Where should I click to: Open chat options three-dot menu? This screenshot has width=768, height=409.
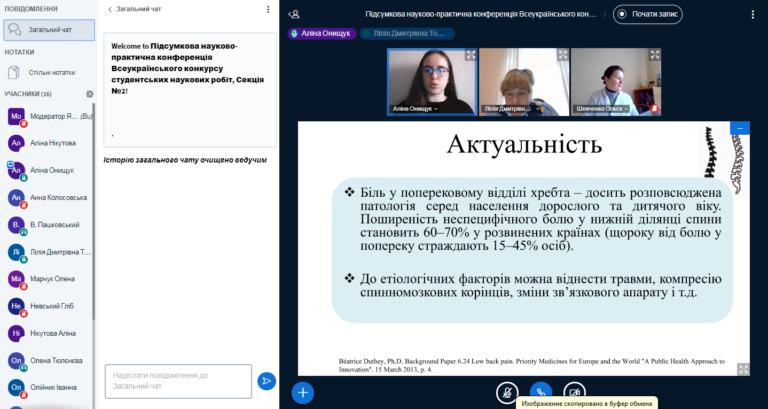(267, 9)
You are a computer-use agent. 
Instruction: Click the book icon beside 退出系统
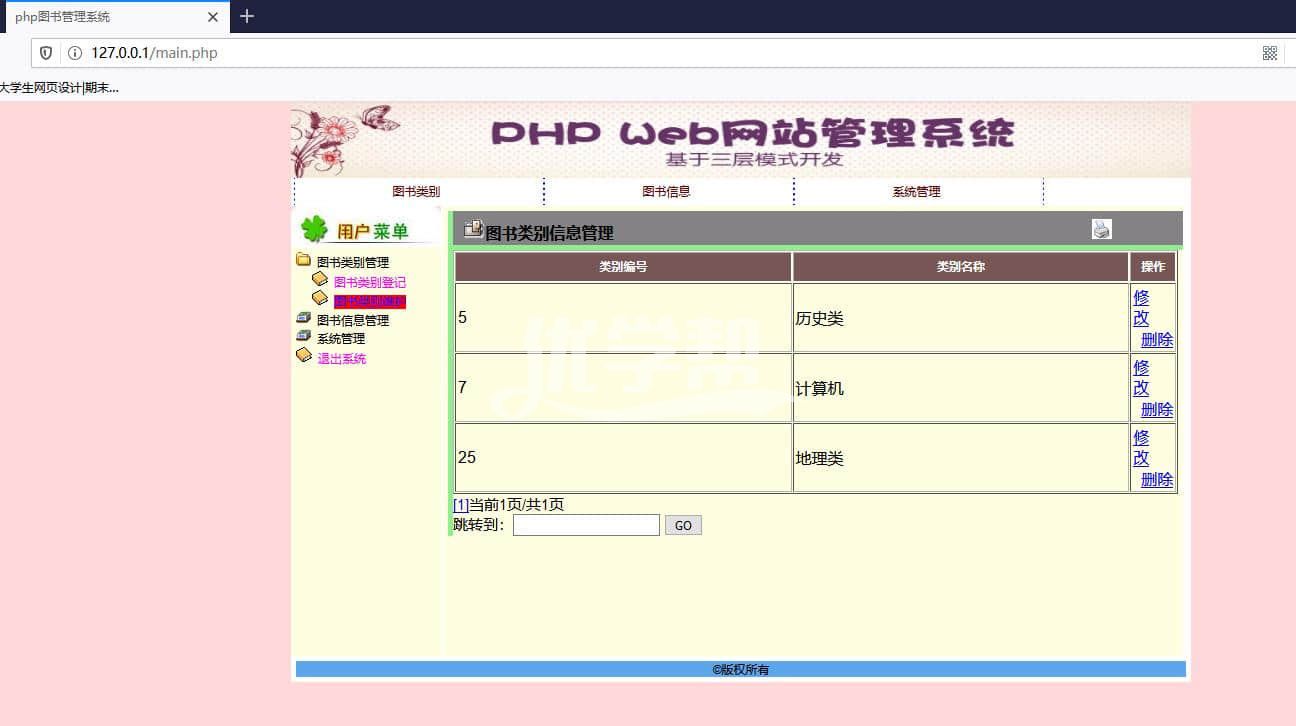tap(304, 356)
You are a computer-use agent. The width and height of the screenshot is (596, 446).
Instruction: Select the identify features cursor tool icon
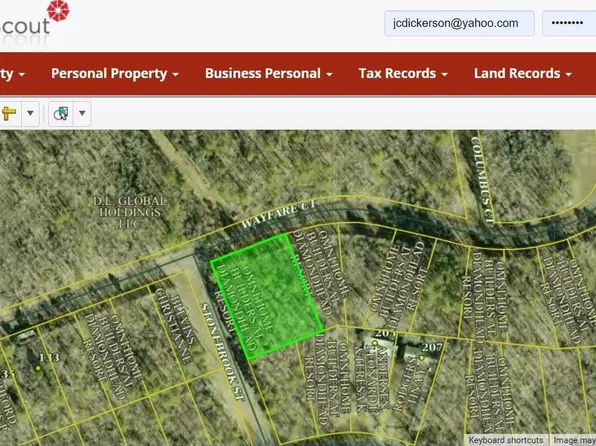(61, 113)
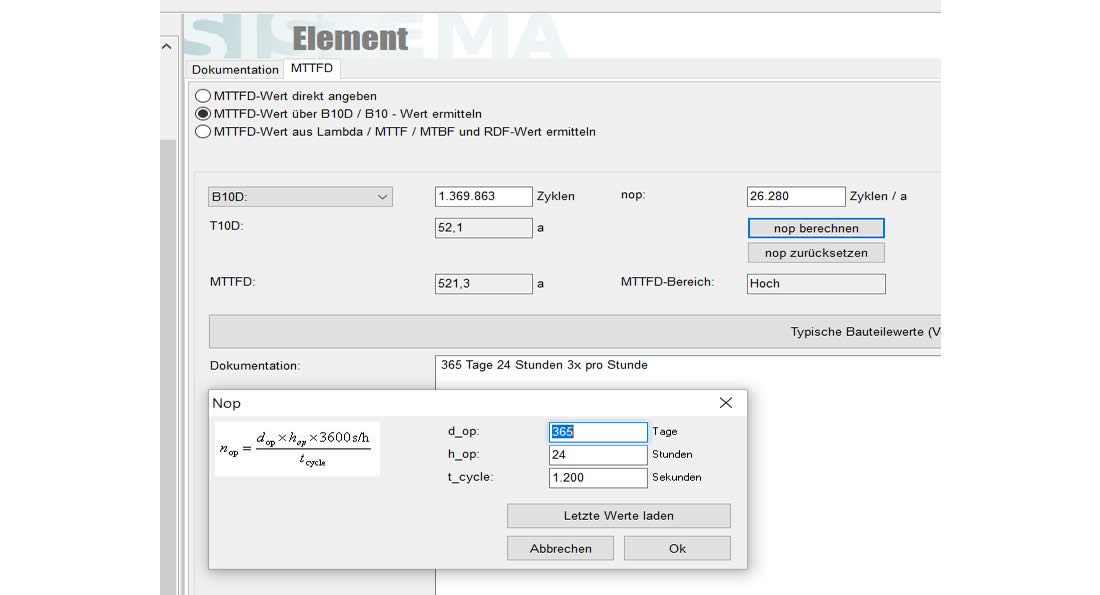1100x595 pixels.
Task: Click the nop cycles per year field
Action: pyautogui.click(x=795, y=197)
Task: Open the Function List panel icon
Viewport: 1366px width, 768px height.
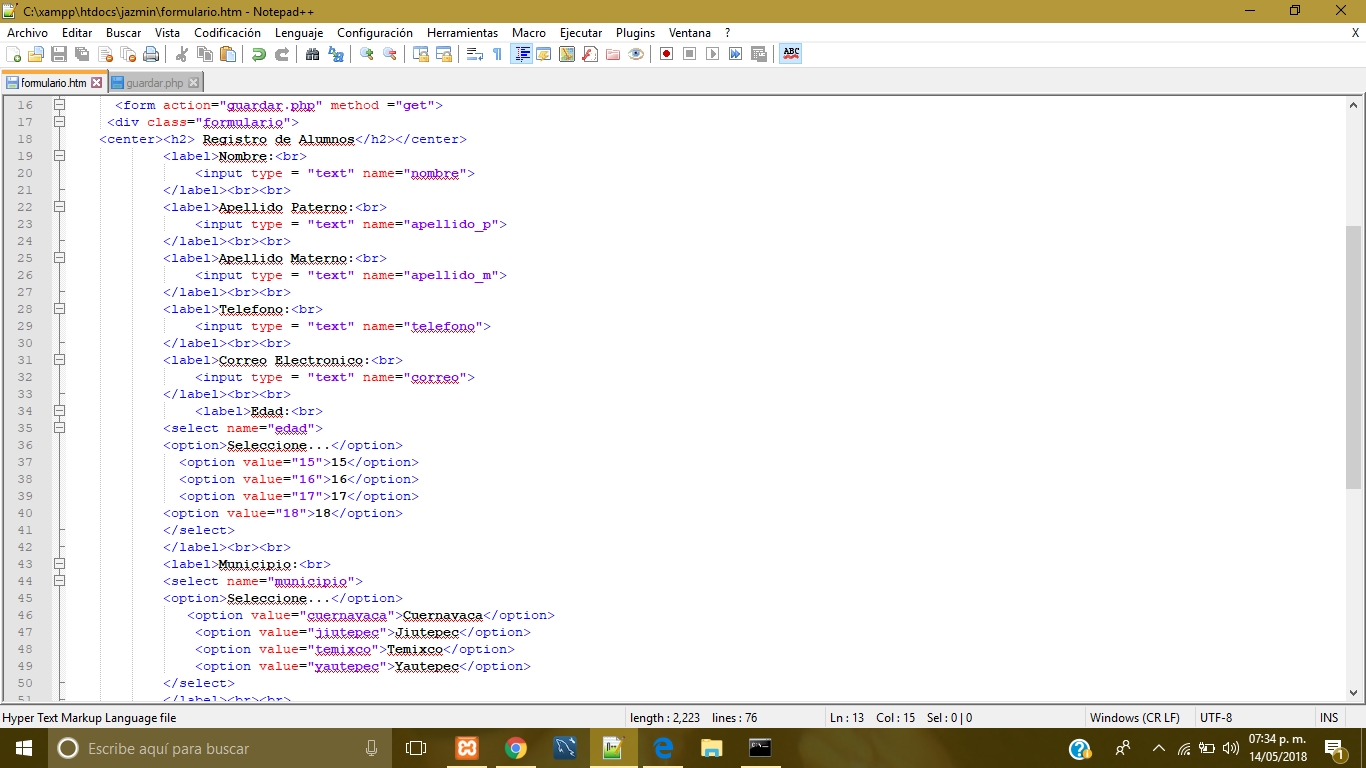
================
The answer must restate each entry word for word and contain no images.

Where should I click to: Open chat options three-dot menu? This screenshot has width=768, height=409.
(267, 9)
You are a computer-use agent. 
Instruction: Click the book icon beside 退出系统
tap(304, 356)
You are a computer-use agent. The width and height of the screenshot is (596, 446).
Instruction: Select the identify features cursor tool icon
(61, 113)
1100x595 pixels.
Task: Click the nop cycles per year field
Action: pyautogui.click(x=795, y=197)
Task: Open the Function List panel icon
Viewport: 1366px width, 768px height.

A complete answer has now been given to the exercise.